D’après lui, cette approche est importante car bon nombre de tâches essentielles pour la culture d’une organisation sont délaissées par le sommet de la hiérarchie, ce qui peut être la cause de l’échec d’entreprises tout entières. Patrick Lencioni explique ce constat par l’égoïsme des dirigeants qui pensent que ce genre de fonction doit être agréable et plaisante et que c’est le privilège des «chefs» de choisir leurs tâches. Dans son dernier ouvrage The Motive, l’auteur du livre Les cinq dysfonctions d’une équipe ne propose pas concrètement de solutions, mais il décrit dans un premier temps les problèmes induits par un leadership inadéquat.

Pour Patrick Lencioni, ce livre est le plus récent et le plus mince qu’il ait écrit, mais c’est également le plus important à ce jour. Il recommande vivement aux personnes qui n’auraient lu aucun de ses ouvrages sur le leadership de commencer par celui-ci. Pourquoi? Parce que The Motive ne donne aucun conseil en matière de leadership mais soulève plutôt la question fondamentale de savoir si voulez assumer une fonction dirigeante pour les bonnes raisons ou si vous devriez y renoncer parce que vous n’êtes pas à la hauteur.

Selon l’auteur, deux motivations poussent les gens à assumer une responsabilité dans les organisations. 

  • Les récompenses que promet le rôle de responsable. La réputation, le pouvoir, l’argent – et la liberté de faire ou de ne pas faire ce que l’on veut. 
  • La tâche associée à la responsabilité, l’attrait de servir un objectif et de faire progresser une organisation par tous les moyens possibles. 

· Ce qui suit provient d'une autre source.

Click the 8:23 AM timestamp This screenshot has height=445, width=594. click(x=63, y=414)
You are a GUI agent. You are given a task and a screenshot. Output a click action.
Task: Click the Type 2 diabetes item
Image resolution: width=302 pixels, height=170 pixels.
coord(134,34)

La première raison ne doit jamais être complètement dissociée de la deuxième, admet l’auteur. Mais plus elle est présente, plus le dirigeant risque de ne pas faire son travail correctement.

Dans un récit quelque peu inhabituel mais facile à lire, Patrick Lencioni relate, au début du livre, la rencontre entre deux CEO de moyennes entreprises californiennes, toutes deux issues du même secteur mais qui ne pourraient être plus différentes l’une de l’autre. Au cours d’un dialogue, le CEO qui réussit le mieux tente de convaincre son interlocuteur: si l’entreprise de ce dernier enregistre une moins bonne performance, ce n’est pas parce qu’il ne fait pas assez bien son travail de dirigeant, mais parce qu’il le fait carrément mal ou pas du tout. 

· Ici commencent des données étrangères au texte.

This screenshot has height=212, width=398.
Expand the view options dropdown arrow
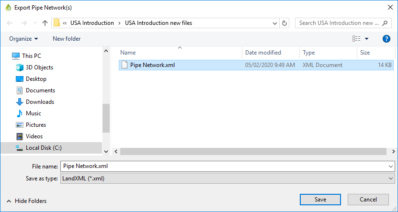tap(367, 39)
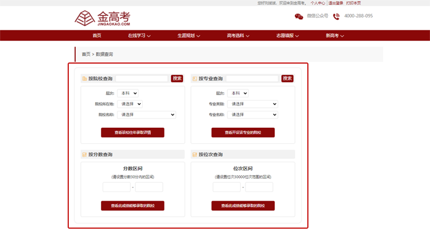Click the icon beside 按位次查询

point(195,154)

Le déroulement prévisible de l’histoire n’est pas d’une grande importance, les conclusions en revanche le sont. Une fois encore, l’auteur citent les cinq domaines habituellement délaissés par les dirigeants dont les motivations sont inappropriées. Tous ces domaines comptent parmi les tâches importantes, voire les plus importantes, d’un haut dirigeant et elles doivent absolument être mentionnées en raison de leur caractère symptomatique. Patrick Lencioni répète ainsi la théorie des dysfonctions mais cette fois, simplement pour la fonction dirigeante.

Les cinq lacunes des cadres dirigeants intéressés principalement par la récompense:

  • Développer l’équipe dirigeante.
  • Diriger les subordonnés (et veiller à ce qu’ils le fassent aussi).
  • Mener des entretiens désagréables et difficiles.
  • Organiser des réunions réellement efficaces.
  • Communiquer avec le personnel de façon permanente et répétée.

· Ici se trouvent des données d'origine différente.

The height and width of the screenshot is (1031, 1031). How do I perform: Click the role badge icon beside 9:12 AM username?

Selon Patrick Lencioni, toutes ces tâches sont inconfortables, éprouvantes et non liées à un domaine spécialisé. C’est pourquoi elles sont peu appréciées, considérées comme «indignes d’un responsable», voire comme du temps perdu par les dirigeants qui ont pour motivation principale la récompense, le titre et non véritablement le management.

Les dirigeants dont les motivations sont appropriées se distinguent en revanche, d’après l’auteur, par leur volonté d’instruire l’organisation et de la guider activement, en mettant sciemment de côté leurs propres intérêts et compétences techniques. «Il est grand temps, je pense, qu’en tant qu’individus et en tant que société, nous adoptions comme norme qu’en matière de conduite, le dirigeant ne passe plus jamais avant les personnes dirigées.»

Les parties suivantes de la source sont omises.